Heute Abend bin ich wieder in Tokio, um mein Gefühl für diese Stadt aufzufrischen, zu schauen, wie es hier nach dem Platzen der New-Economy-Blase aussieht. Ist man, wie ich, der Ansicht, dass kulturelle Veränderungen im Wesentlichen auf neue Technologien zurückgehen, gibt es einige gute Gründe, den Japanern auf die Finger zu schauen.
Während ich an einem mit Plastikplanen verhangenen Nudelimbiss in Shinjuku ein spätes Abendessen zu mir nehme – die typische Szenerie auf den Straßen Tokios, besser als Blade Runner –, schiele ich zum Handy meines Nachbarn hinüber, der gerade eine SMS liest. Das Handy ist dünn wie eine Oblate, glänzend weiß lackiert, mit abgerundeten Kanten, und sieht sehr zerbrechlich aus. Über sein Display zuckt eine Miniaturversion der Neonlichtshow Shinjukus. An dem Gerät hängt eine Handykette, die an einen Rosenkranz erinnert und vor Krebs schützen soll. Die meisten Leute hier haben eine. Sie soll angeblich Mikrowellen ablenken und vom Gehirn wegleiten. Das Kettchen sieht gut aus – eine tolle Requisite für Romanschriftsteller–, ist aber wahrscheinlich nicht das Fortschrittlichste, was es in dem Bereich gibt.

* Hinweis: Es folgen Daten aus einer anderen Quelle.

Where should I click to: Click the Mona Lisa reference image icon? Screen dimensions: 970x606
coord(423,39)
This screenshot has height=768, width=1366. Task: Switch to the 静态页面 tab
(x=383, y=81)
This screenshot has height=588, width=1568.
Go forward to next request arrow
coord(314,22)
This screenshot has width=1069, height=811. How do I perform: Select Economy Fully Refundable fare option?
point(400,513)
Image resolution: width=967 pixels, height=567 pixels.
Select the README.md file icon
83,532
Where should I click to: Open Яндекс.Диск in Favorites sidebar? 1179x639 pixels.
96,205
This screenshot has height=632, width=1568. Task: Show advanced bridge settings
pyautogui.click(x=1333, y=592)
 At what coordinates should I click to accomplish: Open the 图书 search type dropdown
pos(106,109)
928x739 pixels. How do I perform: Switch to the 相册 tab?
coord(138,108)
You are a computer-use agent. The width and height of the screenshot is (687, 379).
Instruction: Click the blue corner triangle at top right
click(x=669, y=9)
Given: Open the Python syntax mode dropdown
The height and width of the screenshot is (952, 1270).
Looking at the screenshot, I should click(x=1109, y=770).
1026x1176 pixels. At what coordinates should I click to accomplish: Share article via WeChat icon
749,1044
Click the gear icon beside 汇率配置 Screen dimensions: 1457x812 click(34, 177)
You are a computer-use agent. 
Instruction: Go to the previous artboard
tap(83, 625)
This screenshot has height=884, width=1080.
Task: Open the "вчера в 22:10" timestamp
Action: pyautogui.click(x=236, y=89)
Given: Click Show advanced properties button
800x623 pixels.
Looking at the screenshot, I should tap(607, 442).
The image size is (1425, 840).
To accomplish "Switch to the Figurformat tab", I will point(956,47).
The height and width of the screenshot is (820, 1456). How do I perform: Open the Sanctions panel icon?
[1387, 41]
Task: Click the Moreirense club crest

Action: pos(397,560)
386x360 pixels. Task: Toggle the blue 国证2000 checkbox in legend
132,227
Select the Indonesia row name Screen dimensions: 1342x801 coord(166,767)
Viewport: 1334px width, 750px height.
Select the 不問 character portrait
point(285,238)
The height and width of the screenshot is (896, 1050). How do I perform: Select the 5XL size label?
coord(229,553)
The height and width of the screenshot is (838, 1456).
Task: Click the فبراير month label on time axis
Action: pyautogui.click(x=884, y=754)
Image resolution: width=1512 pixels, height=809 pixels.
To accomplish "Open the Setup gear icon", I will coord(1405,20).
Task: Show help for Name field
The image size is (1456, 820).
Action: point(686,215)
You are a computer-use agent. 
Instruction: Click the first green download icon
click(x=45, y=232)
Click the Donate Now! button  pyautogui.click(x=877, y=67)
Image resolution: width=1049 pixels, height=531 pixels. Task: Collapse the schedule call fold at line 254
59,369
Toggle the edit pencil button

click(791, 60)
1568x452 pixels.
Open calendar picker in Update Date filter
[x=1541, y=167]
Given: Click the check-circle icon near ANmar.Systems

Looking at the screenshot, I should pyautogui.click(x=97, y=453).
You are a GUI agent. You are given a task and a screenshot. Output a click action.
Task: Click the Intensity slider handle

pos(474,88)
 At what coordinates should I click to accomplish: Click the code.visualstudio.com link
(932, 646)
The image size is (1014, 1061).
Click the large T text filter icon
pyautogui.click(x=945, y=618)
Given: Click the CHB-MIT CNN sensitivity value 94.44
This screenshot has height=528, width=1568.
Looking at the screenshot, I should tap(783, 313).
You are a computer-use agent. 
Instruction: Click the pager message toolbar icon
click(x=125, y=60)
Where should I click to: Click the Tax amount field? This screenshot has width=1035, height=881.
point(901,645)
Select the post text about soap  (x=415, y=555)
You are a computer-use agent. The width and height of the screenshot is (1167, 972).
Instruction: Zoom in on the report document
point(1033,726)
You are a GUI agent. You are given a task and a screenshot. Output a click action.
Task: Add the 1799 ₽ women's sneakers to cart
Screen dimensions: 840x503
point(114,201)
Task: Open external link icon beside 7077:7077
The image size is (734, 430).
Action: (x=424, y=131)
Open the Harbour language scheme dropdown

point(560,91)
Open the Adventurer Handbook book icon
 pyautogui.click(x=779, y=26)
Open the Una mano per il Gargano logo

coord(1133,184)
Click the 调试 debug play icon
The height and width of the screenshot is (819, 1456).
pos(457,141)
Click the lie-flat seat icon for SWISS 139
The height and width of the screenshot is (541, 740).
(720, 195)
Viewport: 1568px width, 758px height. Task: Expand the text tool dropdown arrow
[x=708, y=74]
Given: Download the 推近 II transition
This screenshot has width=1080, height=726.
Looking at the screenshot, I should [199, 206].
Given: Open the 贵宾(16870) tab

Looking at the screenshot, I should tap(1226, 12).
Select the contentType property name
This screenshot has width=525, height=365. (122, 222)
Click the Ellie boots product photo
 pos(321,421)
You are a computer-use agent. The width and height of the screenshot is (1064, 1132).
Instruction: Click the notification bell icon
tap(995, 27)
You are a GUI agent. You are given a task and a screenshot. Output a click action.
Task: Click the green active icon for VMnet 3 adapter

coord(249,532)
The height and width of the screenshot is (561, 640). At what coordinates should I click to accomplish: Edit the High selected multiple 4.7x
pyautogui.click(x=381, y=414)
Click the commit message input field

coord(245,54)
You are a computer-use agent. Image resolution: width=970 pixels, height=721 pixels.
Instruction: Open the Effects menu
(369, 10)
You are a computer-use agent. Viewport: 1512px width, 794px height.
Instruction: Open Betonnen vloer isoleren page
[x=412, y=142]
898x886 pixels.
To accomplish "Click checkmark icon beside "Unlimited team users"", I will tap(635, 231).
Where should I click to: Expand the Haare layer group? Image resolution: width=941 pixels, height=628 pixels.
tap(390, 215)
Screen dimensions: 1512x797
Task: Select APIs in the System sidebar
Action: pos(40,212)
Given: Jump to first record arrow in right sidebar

Seit meinen Anfängen als Schriftsteller ist Tokio für mich die beste Quelle für Requisiten. In dieser Stadt gehen einem förmlich die Augen über. In der Straßenlandschaft Tokios sieht man mehr Sedimentschichten futuristischen Designs als irgendwo sonst auf der Welt. Immer neue, übereinander gebaute Versionen von Tomorrowland, und wenn eine Schicht bröckelt, kommt darunter eine ältere zum Vorschein.
Das glänzende Handy mit dem Antikrebs-Kettchen ist als Requisite brauchbar, wie sieht es aber mit dem Rest des Landes aus? Die Blase ist geplatzt, sämtliche Wirtschaftspläne erwiesen sich seither als Debakel, ein politischer Skandal folgt dem nächsten … Ist das die Zukunft?